In recent years meteorological services everywhere have expanded considerably, and meteorology as a science may be said to have come of age. Following the inauguration of regular air services in New Zealand in 1935, the number of reporting stations and the frequency of reports were greatly increased, while measurements of upper winds were introduced at selected stations, using small hydrogen-filled balloons tracked by theodolite. This method was effective only in the absence of low cloud, but the more recent use of radar for tracking enables the winds to be measured up to 50,000 ft and higher in all weather conditions. It also became possible to measure the physical properties of the atmosphere through the development of reasonably priced, lightweight radiosondes which automatically transmit pressure, temperature, and humidity while carried aloft by balloon. Daily radiosonde ascents commenced at Auckland in 1942; the present network consists of seven radiosonde and nine radiowind stations. As large rain-drops are able to reflect ultra-short radio waves, radar equipment is also used for locating and tracking areas of heavy rain, such as fronts and thunderstorms.

Regular upper-air sounding have enabled meteorologists for the first time to study, in their true three-dimensional setting, the physical and dynamical processes of the atmosphere which produce what we recognise as weather. Although the surface weather map has lost none of its former importance, it is now supplemented with several upper-level charts showing the height contours of the 700, 500, and 300 millibar surfaces, similar to isobars at about 10,000, 18,000, and 30,000 feet, and bearing a similar relationship to the wind flow. A thickness chart is also drawn for the layer 1,000–500 millibars.

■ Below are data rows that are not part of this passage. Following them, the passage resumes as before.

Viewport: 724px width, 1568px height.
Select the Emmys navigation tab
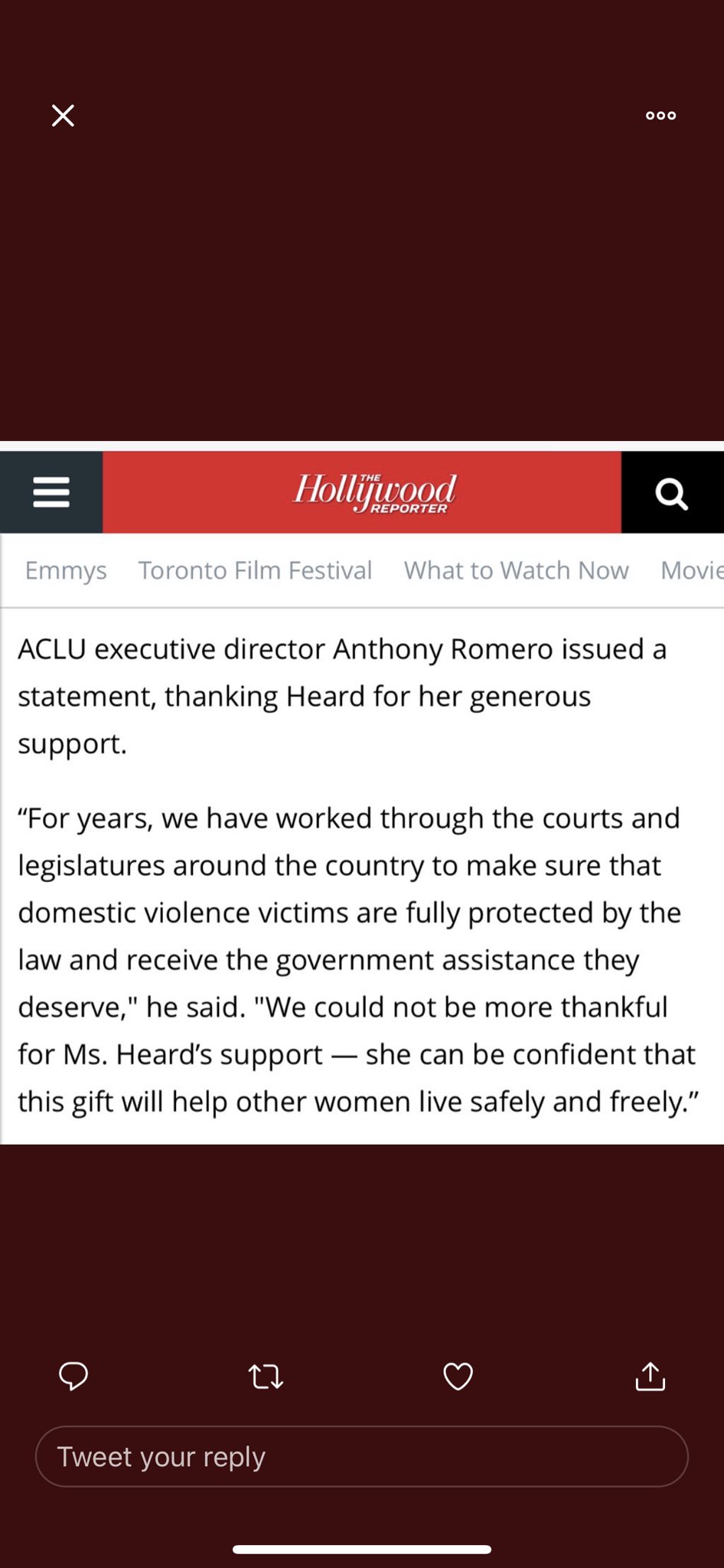coord(66,570)
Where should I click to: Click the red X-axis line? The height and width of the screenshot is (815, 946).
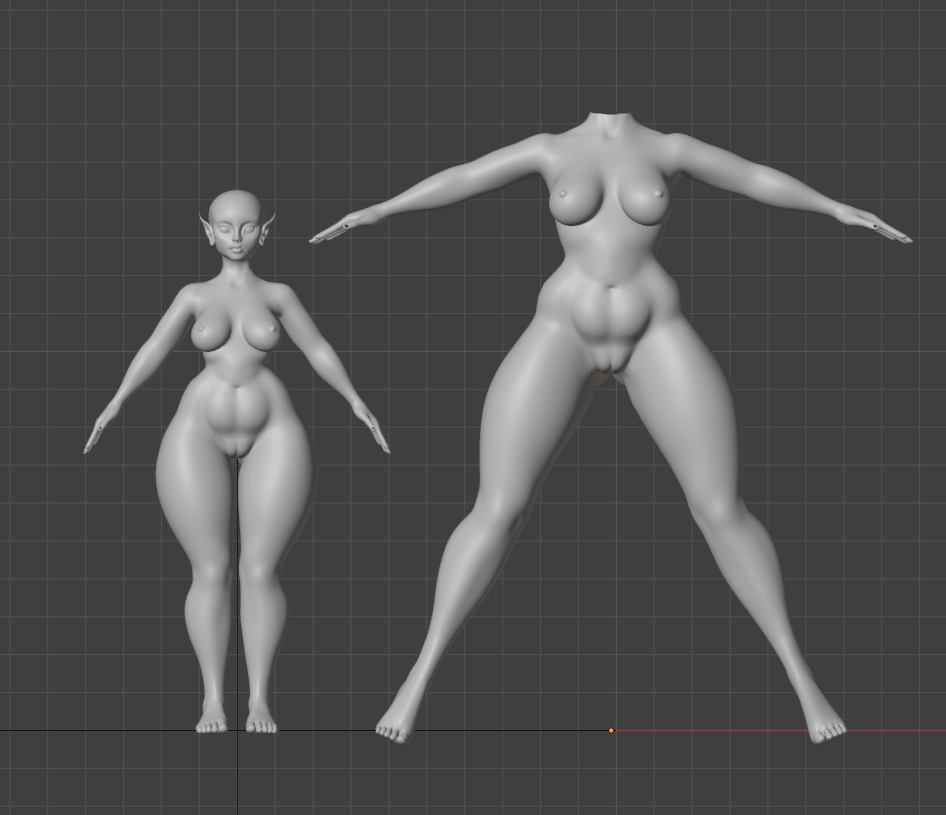[x=780, y=730]
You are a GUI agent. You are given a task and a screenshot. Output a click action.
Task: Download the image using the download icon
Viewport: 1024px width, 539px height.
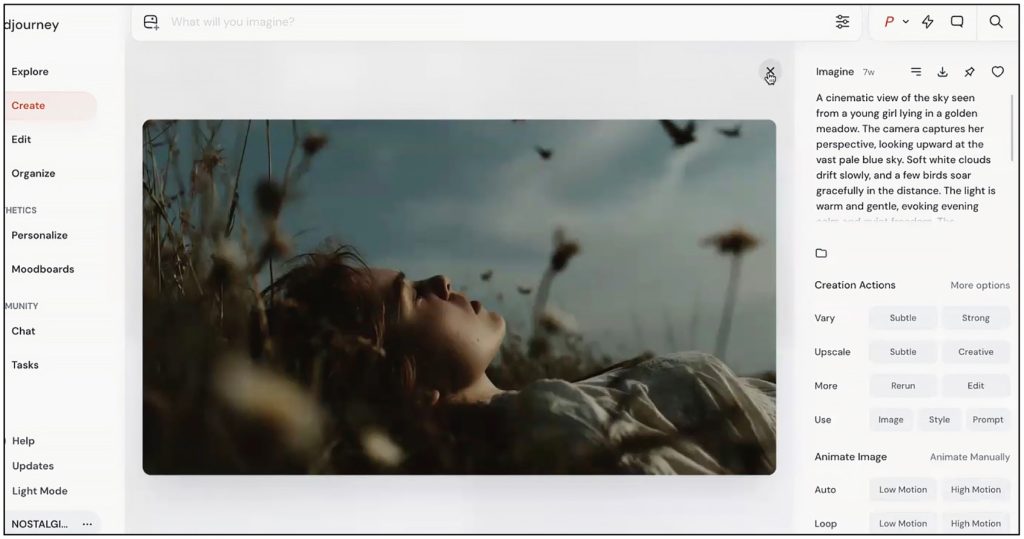[942, 72]
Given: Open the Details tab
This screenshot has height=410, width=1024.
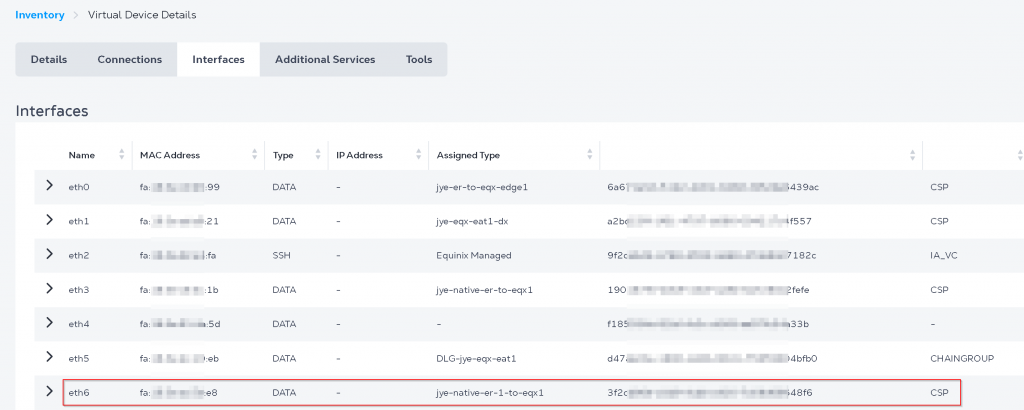Looking at the screenshot, I should click(49, 60).
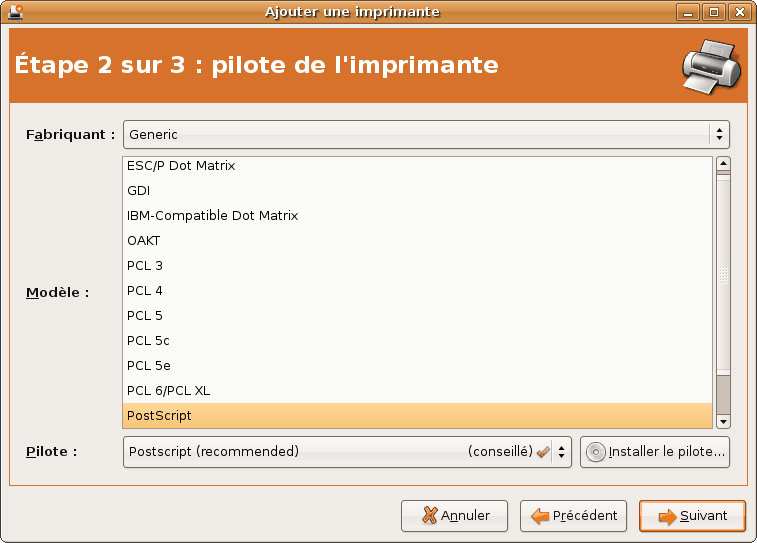Viewport: 757px width, 543px height.
Task: Click the orange X icon on Annuler
Action: pyautogui.click(x=429, y=515)
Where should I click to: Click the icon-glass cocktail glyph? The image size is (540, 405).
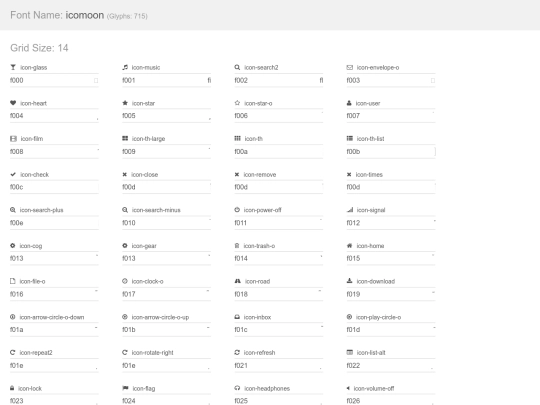pos(13,67)
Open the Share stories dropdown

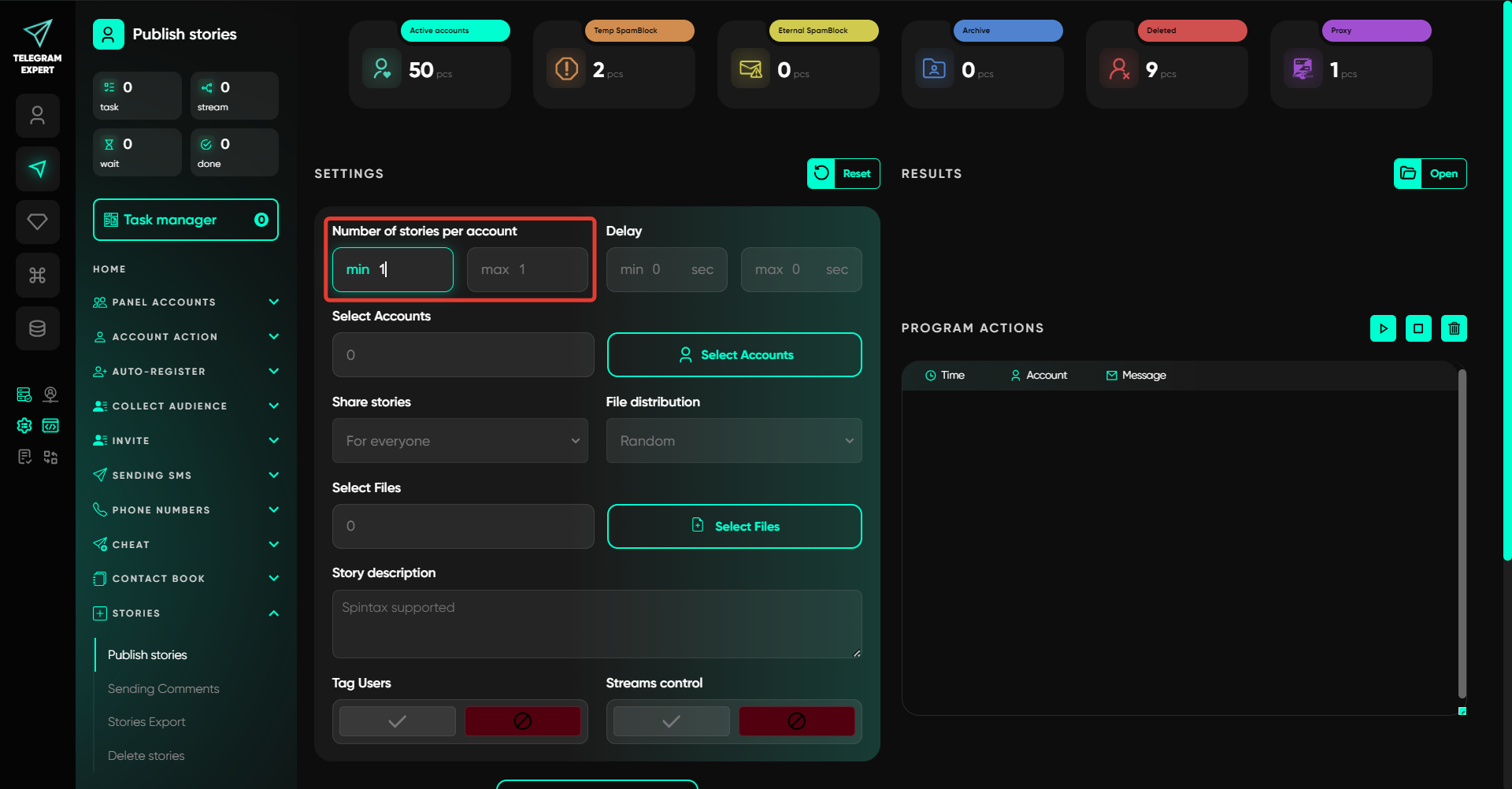tap(460, 441)
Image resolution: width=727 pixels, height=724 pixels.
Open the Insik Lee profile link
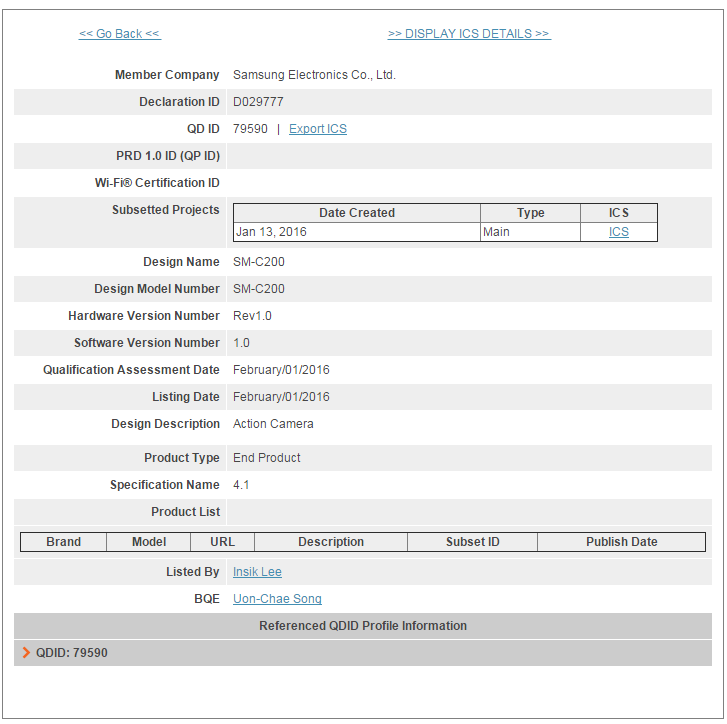[x=257, y=572]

The air flow at high levels is usually quite different from that at sea level; at times, it may even be almost opposite in direction. The upper-level charts reveal that many of the pressure systems that appear at the earth's surface are relatively shallow. On the other hand, the circulation of air around a depression may sometimes be stronger at high levels than at low levels. Narrow belts of extremely strong winds are often found in the 30,000–40,000 ft layer. Within these “jet-streams”, as they are called, winds often exceed 100 knots and may reach 200 knots or more. These naturally create a special problem in forecasting winds for high-flying aircraft.

The differences between the flow at low and high levels in the atmosphere often help to explain features of the weather that are not adequately made clear by the sea-level analysis. Furthermore, a number of semi-empirical rules have been found, relating the contour patterns on the upper-level and thickness charts to future changes in the weather systems. For example, a shallow system usually moves in the general direction of the winds blowing over it at high levels. Such rules are applied by the forecaster in the preparation of a “prognostic chart” representing the weather map as he expects it to appear, usually 24 hours ahead. In parts of the Northern Hemisphere, where upper-air stations are much more numerous, prognostic charts are now prepared automatically with the aid of large, very fast, electronic computers. The computer takes the latest observations and rapidly performs many thousands of intricate calculations to produce the expected values for the required period ahead. Even a computer can, at present, solve only an approximate form of the dynamical and physical equations, and the resulting prognostic map cannot be perfectly accurate. Moreover, the human forecaster is still required to bridge a very large gap in translating the prognostic map into terms of expected weather. Numerical prediction methods have been tried experimentally in New Zealand with promising results, but lack of upper-air data from the surrounding oceans, and restricted computer facilities, at present limit application on a routine basis.

Further developments in numerical prediction methods can confidently be expected in the future, but it seems unrealistic to expect that one day it may become possible to compute an accurate weather almanac for the following year, similar to the Nautical Almanac. The inherent instability of atmospheric motions seems to rule out this possibility.